Tim Pawlenty, president and CEO of the Financial Services Roundtable, has pulled an ad campaign after it was criticized by some roundtable members.

Tim Pawlenty, president and CEO of the Financial Services Roundtable, has pulled an ad campaign after it was criticized by some roundtable members.

The campaign was aimed at the Consumer Financial Protection Bureau’s consumer complaint portal, which FSR accused of spreading misinformation about the financial services industry.

Certain members of the group, among them JPMorgan Chase, Bank of America and Citigroup, said they had not been consulted about the attempt prior to its launch in August. They objected both to the campaign itself and the fact that Pawlenty had not gotten their approval for the campaign beforehand.

Some members reached out to the CFPB to apologize for the campaign and distance themselves from it.

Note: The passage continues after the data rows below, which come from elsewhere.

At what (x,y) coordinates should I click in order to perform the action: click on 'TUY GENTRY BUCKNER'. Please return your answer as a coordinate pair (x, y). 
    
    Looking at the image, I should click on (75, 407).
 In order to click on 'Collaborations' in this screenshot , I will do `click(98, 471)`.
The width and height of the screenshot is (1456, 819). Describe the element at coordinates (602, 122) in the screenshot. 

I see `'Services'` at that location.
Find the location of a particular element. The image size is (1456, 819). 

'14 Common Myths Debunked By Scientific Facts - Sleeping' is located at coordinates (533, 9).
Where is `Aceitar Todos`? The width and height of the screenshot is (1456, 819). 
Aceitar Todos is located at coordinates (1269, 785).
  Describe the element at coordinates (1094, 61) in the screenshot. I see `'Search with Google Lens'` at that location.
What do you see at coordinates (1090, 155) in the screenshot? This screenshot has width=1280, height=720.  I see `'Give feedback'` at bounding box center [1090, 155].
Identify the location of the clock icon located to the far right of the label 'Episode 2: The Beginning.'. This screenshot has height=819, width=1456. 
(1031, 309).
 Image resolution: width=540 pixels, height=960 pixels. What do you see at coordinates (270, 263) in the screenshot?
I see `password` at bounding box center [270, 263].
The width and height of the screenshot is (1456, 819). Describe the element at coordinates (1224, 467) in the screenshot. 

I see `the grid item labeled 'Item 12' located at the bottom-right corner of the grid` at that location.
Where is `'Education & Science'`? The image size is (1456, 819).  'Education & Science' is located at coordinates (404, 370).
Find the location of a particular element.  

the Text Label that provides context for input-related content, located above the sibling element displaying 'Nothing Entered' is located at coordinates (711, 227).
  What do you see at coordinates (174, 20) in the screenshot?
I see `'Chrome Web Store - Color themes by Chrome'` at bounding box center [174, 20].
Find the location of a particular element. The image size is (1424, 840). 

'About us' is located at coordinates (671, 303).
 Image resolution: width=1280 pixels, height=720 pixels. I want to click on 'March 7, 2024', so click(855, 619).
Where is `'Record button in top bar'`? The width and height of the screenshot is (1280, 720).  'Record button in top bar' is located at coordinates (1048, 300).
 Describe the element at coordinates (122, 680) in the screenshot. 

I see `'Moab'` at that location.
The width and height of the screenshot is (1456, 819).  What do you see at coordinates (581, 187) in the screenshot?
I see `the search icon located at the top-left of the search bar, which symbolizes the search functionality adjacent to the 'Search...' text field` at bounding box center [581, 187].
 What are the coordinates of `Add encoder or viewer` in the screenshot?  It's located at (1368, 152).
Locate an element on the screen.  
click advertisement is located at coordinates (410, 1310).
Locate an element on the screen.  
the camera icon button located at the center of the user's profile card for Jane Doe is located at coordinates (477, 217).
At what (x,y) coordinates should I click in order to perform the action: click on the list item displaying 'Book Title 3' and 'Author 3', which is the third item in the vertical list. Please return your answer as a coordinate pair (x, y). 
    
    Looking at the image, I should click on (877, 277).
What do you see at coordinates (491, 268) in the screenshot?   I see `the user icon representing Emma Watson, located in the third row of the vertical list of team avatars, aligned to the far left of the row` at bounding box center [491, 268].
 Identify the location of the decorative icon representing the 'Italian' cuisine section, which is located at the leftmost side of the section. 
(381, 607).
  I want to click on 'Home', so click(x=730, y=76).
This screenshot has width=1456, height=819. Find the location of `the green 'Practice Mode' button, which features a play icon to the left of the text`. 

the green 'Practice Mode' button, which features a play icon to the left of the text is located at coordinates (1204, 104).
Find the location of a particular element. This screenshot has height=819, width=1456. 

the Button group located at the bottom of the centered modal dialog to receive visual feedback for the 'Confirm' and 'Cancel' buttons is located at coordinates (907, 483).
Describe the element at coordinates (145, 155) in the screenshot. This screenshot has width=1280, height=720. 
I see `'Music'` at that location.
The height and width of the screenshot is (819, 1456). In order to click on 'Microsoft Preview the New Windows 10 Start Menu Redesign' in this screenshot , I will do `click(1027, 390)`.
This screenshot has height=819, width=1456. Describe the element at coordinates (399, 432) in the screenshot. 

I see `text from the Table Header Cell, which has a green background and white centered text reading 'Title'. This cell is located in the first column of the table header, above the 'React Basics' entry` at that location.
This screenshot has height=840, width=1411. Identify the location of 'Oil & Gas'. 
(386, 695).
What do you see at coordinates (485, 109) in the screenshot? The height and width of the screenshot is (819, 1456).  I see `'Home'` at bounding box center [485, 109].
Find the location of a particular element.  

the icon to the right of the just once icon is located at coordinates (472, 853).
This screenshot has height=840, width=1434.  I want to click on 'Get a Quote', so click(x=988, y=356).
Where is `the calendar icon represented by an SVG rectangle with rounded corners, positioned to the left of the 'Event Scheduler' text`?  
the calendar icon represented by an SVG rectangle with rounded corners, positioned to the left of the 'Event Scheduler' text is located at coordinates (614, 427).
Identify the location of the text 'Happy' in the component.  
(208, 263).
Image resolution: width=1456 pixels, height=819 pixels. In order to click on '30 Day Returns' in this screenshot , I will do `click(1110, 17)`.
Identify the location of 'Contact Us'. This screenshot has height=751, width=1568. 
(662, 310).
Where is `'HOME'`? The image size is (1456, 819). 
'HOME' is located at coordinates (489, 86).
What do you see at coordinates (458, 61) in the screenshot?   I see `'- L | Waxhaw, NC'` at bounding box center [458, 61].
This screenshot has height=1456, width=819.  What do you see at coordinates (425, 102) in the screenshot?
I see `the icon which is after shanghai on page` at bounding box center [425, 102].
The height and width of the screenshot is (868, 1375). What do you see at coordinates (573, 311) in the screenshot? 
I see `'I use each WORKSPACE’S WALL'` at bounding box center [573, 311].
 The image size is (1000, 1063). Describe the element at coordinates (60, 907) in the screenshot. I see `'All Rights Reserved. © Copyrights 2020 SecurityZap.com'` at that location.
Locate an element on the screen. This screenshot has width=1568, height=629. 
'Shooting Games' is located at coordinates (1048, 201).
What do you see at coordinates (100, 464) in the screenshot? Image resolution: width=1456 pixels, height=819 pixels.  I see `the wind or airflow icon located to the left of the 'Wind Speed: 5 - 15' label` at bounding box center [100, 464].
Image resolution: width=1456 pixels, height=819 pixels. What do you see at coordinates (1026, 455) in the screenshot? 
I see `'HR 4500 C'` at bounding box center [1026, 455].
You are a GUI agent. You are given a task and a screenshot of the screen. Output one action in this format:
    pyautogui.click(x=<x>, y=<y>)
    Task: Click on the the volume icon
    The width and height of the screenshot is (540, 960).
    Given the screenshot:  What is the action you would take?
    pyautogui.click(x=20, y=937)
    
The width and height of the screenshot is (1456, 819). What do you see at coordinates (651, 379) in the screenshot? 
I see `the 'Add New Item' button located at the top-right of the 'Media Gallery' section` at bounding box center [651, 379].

“Some members had anxiety” about the campaign, and the group has no plans for a similar public process in the future, Pawlenty said.

As part of the campaign, the lobbying group launched a website and bought ads on social media and billboards.

FSR’s efforts were largely targeted at the ways in which complaint information is publicized by the bureau. The FSR website challenged the publication of “unverified complaints” in a database which it said gives short shrift to companies named in a complaint.

The move followed a recent proposal from the bureau which would expand the data collected to include a larger “consumer narrative” element of filed complaints.

Currently, published complaints include the name of the company, a general description of the complaint and the consumer’s ZIP code. Consumers are limited to 3,900 characters to describe the complaint when they file it, but the proposed change does not specify a new character limit, leading many to assume it will be open-ended.

The bureau defended the inclusion of the expanded consumer narrative, saying it would enhance the database by providing context for complaints and spotlighting specific trends.